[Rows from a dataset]
-- -- --

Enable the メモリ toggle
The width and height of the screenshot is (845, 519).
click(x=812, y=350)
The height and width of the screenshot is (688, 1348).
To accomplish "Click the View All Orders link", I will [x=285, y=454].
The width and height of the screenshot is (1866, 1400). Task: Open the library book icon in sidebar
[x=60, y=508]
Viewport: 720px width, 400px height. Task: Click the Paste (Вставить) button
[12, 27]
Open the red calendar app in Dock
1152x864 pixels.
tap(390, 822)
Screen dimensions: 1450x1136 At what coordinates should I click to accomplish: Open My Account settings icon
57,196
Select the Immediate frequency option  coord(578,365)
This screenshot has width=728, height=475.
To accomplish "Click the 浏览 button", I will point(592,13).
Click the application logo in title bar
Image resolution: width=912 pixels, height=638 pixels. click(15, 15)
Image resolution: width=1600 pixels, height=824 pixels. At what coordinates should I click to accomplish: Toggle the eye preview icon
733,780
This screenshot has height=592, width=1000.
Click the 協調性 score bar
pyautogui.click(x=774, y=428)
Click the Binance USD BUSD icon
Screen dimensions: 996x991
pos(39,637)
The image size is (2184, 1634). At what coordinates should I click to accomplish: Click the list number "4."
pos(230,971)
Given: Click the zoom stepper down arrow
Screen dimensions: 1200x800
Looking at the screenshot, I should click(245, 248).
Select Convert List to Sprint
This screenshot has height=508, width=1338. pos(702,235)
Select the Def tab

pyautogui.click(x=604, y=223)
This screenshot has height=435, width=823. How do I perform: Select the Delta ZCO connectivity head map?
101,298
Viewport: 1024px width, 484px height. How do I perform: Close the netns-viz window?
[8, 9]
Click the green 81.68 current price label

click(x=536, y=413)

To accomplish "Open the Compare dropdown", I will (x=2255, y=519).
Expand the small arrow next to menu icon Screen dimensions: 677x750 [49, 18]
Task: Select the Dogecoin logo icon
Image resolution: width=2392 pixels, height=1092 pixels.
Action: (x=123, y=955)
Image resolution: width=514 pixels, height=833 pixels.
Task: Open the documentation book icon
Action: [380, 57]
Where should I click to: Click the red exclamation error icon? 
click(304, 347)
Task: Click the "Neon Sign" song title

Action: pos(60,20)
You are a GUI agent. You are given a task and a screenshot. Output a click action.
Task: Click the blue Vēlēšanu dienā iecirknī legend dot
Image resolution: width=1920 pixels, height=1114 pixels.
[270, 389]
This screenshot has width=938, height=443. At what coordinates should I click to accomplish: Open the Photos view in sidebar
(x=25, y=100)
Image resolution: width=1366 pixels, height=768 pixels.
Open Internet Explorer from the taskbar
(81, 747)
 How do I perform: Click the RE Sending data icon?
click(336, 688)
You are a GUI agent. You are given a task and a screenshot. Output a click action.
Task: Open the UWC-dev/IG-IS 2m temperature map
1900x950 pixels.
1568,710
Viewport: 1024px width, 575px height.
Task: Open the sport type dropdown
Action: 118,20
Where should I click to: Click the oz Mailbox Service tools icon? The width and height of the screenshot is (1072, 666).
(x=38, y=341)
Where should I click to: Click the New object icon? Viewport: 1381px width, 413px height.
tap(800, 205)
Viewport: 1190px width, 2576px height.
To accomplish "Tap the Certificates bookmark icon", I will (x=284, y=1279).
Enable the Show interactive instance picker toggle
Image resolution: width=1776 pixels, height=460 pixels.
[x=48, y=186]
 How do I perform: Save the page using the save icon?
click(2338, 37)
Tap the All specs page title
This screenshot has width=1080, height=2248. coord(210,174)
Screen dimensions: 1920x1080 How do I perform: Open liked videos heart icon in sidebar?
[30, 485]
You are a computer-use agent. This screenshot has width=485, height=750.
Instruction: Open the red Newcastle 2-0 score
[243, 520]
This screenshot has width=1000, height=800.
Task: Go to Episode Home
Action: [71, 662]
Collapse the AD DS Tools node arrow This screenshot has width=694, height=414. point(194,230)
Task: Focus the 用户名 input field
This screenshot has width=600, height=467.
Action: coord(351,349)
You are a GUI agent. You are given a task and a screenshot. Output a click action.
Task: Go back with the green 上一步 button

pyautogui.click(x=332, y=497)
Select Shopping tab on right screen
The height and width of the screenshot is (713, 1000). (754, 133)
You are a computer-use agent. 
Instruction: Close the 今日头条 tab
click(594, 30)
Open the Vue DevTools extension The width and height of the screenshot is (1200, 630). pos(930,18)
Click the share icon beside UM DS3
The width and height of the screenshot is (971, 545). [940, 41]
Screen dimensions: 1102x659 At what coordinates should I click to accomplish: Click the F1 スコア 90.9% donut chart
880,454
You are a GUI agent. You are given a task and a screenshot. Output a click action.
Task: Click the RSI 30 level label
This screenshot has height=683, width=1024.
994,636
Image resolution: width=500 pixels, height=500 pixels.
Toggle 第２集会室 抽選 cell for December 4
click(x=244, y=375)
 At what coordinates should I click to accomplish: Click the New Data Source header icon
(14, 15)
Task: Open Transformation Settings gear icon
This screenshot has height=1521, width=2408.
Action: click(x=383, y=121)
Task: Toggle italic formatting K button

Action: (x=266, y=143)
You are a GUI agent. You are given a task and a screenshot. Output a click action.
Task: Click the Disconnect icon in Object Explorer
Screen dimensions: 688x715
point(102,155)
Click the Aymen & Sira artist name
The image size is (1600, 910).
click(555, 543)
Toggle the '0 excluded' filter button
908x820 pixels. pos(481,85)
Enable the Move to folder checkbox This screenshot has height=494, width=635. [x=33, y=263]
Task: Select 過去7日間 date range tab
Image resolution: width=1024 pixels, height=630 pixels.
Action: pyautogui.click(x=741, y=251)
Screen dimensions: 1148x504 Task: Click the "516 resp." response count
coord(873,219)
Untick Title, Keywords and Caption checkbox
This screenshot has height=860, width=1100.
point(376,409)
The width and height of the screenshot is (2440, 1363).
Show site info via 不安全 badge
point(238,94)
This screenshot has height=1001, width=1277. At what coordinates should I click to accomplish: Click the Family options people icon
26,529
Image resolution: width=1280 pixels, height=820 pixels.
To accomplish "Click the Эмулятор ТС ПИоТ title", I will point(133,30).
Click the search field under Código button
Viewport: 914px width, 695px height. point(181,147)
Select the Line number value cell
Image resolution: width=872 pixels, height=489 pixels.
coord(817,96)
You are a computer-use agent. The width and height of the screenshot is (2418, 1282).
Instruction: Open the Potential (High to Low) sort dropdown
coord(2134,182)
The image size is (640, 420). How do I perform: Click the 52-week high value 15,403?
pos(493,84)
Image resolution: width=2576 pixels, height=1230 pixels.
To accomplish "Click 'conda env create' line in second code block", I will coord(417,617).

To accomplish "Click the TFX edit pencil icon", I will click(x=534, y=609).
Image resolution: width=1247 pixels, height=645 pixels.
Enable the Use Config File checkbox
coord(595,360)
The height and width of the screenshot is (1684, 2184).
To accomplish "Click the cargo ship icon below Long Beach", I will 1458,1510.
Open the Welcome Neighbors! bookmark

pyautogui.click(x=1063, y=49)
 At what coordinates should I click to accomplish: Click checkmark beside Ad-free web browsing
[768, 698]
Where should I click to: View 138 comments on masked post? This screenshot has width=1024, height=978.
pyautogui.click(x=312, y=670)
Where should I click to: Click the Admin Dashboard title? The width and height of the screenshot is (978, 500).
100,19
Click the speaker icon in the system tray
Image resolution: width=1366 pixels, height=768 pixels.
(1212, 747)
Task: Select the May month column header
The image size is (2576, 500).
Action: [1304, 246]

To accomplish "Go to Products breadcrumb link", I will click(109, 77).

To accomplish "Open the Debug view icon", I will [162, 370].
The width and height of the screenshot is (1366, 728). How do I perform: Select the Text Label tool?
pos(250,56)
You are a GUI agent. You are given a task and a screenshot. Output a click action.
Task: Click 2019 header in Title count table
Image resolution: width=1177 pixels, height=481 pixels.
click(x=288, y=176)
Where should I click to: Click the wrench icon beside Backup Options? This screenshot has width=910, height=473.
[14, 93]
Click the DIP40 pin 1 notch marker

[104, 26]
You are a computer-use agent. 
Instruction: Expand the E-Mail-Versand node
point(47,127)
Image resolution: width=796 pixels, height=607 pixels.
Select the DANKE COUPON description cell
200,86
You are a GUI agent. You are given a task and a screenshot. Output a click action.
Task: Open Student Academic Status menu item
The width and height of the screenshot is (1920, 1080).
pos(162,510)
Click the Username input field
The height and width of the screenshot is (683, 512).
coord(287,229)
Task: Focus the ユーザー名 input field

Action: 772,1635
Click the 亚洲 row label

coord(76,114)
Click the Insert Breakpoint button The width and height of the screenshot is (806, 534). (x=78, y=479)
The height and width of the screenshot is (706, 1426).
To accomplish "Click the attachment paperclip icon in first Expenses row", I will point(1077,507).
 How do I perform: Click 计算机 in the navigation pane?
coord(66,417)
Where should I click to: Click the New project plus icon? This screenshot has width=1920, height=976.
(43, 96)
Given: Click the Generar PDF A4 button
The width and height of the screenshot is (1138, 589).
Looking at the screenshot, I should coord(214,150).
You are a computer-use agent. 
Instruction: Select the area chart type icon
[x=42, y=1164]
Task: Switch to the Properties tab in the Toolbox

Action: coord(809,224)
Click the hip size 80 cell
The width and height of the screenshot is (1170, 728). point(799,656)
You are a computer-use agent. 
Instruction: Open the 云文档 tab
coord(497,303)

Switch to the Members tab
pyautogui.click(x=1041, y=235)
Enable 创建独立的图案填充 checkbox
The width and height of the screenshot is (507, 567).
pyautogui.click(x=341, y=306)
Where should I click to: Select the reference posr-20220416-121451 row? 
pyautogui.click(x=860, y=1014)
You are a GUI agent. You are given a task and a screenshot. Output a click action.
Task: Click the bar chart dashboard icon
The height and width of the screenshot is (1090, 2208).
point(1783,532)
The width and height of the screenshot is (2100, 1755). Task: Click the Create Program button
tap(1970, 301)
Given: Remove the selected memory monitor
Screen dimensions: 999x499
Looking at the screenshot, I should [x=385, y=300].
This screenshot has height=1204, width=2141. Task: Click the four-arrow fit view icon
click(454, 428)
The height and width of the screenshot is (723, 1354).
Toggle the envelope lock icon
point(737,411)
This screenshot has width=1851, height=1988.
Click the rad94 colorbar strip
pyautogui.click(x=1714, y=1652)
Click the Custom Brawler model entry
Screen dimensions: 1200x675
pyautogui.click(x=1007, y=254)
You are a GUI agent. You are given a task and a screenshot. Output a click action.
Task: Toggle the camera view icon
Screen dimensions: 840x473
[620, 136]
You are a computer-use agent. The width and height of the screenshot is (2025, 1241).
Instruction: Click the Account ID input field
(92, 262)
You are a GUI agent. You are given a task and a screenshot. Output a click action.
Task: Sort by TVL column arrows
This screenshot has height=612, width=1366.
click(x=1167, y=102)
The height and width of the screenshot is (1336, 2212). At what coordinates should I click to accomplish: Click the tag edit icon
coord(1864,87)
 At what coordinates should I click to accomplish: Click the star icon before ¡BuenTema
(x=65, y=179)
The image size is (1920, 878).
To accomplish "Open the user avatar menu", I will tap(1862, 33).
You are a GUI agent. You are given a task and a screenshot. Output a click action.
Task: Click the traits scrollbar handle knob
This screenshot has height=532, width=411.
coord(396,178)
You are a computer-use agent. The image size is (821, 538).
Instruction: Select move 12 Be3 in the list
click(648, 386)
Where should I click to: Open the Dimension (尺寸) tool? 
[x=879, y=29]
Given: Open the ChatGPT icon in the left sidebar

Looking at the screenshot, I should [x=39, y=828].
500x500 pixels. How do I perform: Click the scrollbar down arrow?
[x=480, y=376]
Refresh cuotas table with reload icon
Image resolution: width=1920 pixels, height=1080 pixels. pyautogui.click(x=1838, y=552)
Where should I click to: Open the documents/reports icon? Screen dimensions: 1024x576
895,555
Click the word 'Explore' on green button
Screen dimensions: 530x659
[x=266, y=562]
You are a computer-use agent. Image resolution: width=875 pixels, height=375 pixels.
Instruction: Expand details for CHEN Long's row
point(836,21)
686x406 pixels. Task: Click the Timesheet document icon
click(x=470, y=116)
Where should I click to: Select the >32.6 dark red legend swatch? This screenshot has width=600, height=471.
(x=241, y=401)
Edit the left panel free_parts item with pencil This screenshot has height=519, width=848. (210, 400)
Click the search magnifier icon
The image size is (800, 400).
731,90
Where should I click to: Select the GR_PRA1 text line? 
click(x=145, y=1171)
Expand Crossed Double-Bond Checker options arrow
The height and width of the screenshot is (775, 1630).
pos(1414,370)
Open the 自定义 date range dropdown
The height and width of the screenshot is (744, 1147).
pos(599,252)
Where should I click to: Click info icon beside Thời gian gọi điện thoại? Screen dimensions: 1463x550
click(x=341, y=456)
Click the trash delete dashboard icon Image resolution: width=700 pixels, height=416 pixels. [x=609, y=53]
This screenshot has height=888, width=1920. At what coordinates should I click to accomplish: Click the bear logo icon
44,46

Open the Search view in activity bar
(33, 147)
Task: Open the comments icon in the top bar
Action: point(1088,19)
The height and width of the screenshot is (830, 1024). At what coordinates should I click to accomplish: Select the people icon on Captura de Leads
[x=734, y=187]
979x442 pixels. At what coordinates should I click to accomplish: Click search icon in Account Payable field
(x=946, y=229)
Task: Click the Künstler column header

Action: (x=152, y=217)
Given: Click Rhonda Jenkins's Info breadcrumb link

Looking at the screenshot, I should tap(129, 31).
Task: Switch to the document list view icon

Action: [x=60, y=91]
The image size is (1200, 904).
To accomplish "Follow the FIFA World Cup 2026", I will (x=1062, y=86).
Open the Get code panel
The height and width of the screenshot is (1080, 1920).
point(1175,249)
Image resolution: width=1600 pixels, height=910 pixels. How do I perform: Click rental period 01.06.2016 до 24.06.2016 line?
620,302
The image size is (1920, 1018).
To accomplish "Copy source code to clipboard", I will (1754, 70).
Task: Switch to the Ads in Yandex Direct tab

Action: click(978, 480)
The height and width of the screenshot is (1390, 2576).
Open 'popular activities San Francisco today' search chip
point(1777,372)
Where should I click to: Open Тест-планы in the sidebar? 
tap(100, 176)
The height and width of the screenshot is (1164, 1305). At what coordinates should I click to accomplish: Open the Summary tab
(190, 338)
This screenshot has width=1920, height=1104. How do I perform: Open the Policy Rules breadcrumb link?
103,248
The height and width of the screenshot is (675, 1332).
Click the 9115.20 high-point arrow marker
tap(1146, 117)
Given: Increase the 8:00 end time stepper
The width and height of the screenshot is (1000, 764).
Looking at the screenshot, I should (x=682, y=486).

-- -- --

**Objective:**
Edit everything from the line containing "How do I perform: Click the RE" down to the line containing "will (x=284, y=1279).", replacing "Mailbox" with "Inbox" and leaving all else as it is.

**Output of the exercise:**
 How do I perform: Click the RE Sending data icon?
click(336, 688)
You are a GUI agent. You are given a task and a screenshot. Output a click action.
Task: Open the UWC-dev/IG-IS 2m temperature map
1900x950 pixels.
1568,710
Viewport: 1024px width, 575px height.
Task: Open the sport type dropdown
Action: 118,20
Where should I click to: Click the oz Inbox Service tools icon? The width and height of the screenshot is (1072, 666).
(x=38, y=341)
Where should I click to: Click the New object icon? Viewport: 1381px width, 413px height.
tap(800, 205)
Viewport: 1190px width, 2576px height.
To accomplish "Tap the Certificates bookmark icon", I will (x=284, y=1279).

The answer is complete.